CourtU.S. District Court — Eastern District of Missouri
MEMORANDUM AND ORDER

This matter is before the Court on Petitioner William Brent Rousan's ("Rousan" or "Petitioner") amended petition for writ of habeas corpus pursuant to 28 U.S.C. § 2254. (Doc. 24). Respondent filed a response to the Petition. (Doc. 36). The parties have consented to the jurisdiction of the undersigned United States Magistrate Judge pursuant to 28 U.S.C. § 636(c)(1). (Doc. 5). For the reasons set forth below, Rousan's petition for writ of habeas corpus will be stayed to allow Petitioner to exhaust all available state court remedies.

I. Background

Rousan is currently an inmate at the Jefferson City Correctional Center in Jefferson City, Missouri. On March 4, 1996, Rousan was sentenced to two consecutive terms of life imprisonment without eligibility for parole on two counts of first degree murder, after pleading guilty in exchange for a waiver of the death penalty. Rousan was sixteen years old at the time he committed the offenses.

Rousan filed a motion for post-conviction relief pursuant to Missouri Supreme Court Rule 24.035, in which he alleged ineffective assistance of counsel and attempted to withdraw his guilty plea. (Doc. 24-1 at 3). That motion was denied without a hearing, and the motion court's ruling was affirmed on appeal. Id. Subsequently, Rousan filed a pro se direct appeal in 2005, seeking to withdraw his guilty plea, which was dismissed as untimely on February 6, 2006. Id. Rousan then filed a motion for a writ of habeas corpus in 2012, in the Circuit Court of Cole County, which was denied on April 23, 2012. Id.

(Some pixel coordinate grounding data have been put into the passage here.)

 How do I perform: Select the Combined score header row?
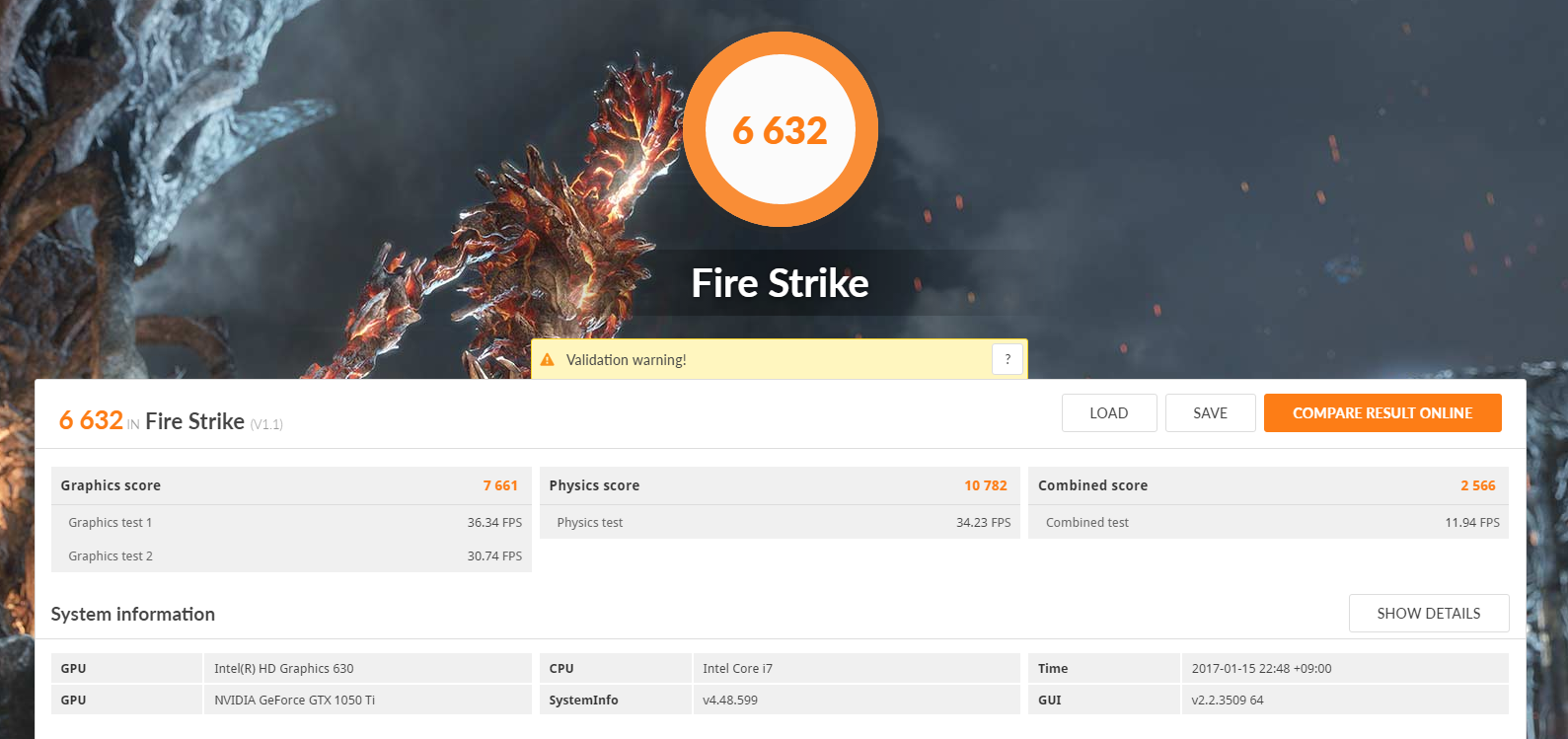pos(1267,485)
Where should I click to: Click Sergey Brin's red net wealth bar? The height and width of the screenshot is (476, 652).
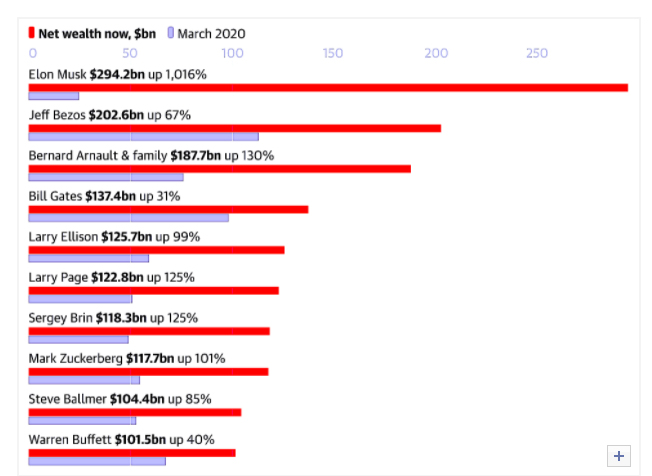point(149,331)
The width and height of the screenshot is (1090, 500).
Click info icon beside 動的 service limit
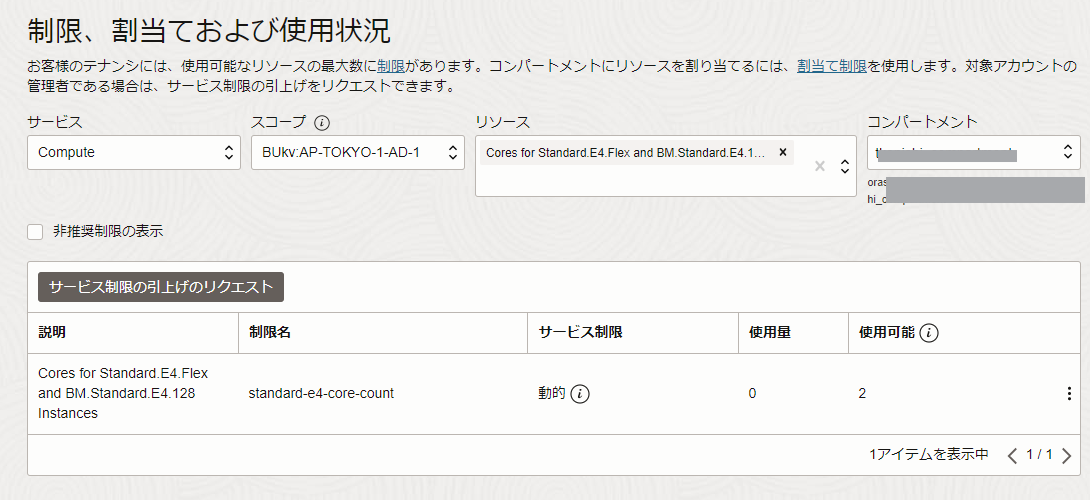(580, 394)
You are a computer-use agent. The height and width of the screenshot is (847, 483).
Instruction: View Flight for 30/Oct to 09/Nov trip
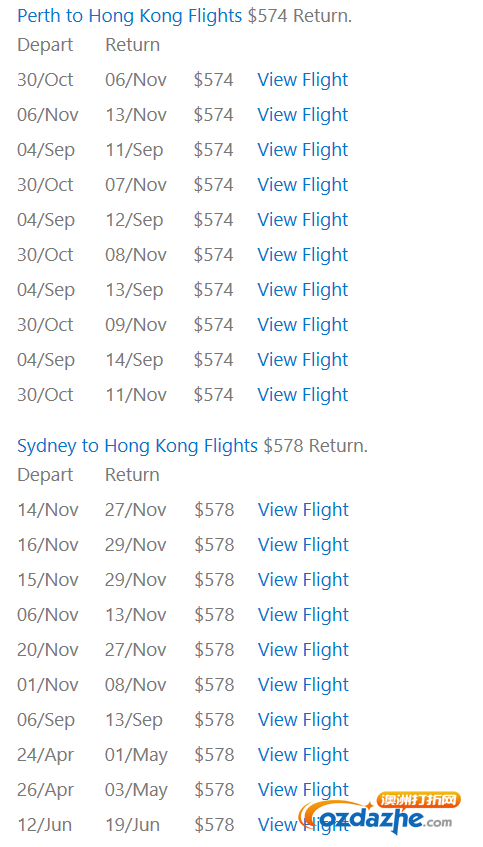pyautogui.click(x=303, y=325)
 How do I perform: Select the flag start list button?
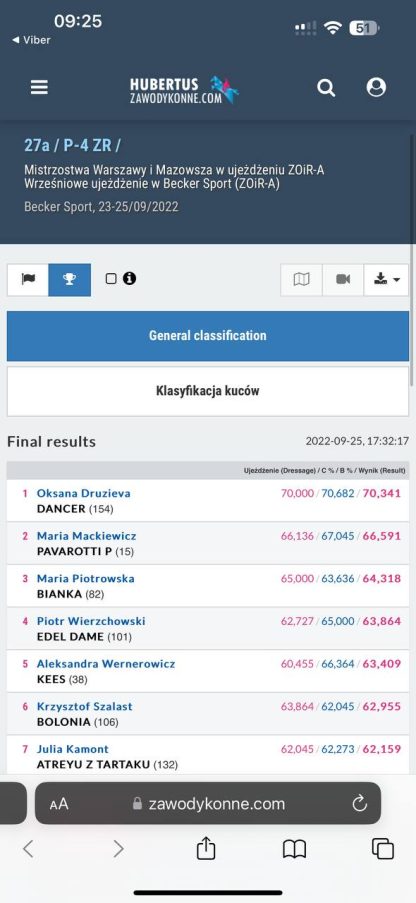(28, 279)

On June 25, 2012, the United States Supreme Court issued its opinion in Miller v. Alabama, 567 U.S. 460 (2012). In Miller, the Supreme Court held that the Eighth Amendment prohibits a sentencing scheme that mandates life in prison without the possibility of parole for juvenile homicide offenders. Id. at 479. The Court reasoned that "[m]andatory life without parole for a juvenile precludes consideration of his chronological age and its hallmark features—among them, immaturity, impetuosity, and failure to appreciate risks and consequences," the "family and home environment that surrounds him—and from which he cannot usually extricate himself—no matter how brutal or dysfunctional," the "circumstances of the homicide offense," and "the possibility of rehabilitation[.]" Id. at 477-78.

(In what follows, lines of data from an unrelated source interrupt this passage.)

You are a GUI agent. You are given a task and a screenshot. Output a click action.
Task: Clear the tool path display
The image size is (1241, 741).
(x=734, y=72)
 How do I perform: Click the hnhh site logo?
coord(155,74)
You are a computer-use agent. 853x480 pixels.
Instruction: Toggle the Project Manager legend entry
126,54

On March 12, 2013, Petitioner filed a petition for writ of habeas corpus in the Missouri Supreme Court, alleging that his sentence was unconstitutional in light of Miller. On January 27, 2016, while Rousan's petition was still pending, the United States Supreme Court decided the case of Montgomery v. Louisiana, 136 S. Ct. 718 (2016), holding that the rule of Miller must be retroactively applied in collateral cases to persons sentenced to mandatory life without parole for juvenile sentences before Miller was decided. Id. at 732. The Court clarified, however, that this retroactive application "does not require States to relitigate sentences, let alone convictions, in every case where a juvenile offender received mandatory life without parole." Id. Rather, "[a] State may remedy a Miller violation by permitting juvenile homicide offenders to be considered forparole, rather than by resentencing them." Id. Regarding this remedy, the Court cited a Wyoming statute that allows a juvenile convicted of homicide to be eligible for parole after 25 years incarceration. Id. (citing Wyo. Stat. Ann. § 6-10-301(c) (2013)). The Court specifically held that "allowing those offenders to be considered for parole ensures that juveniles whose crimes reflected only transient immaturity—and who have since matured—will not be forced to serve a disproportionate sentence in violation of the Eighth Amendment." Id.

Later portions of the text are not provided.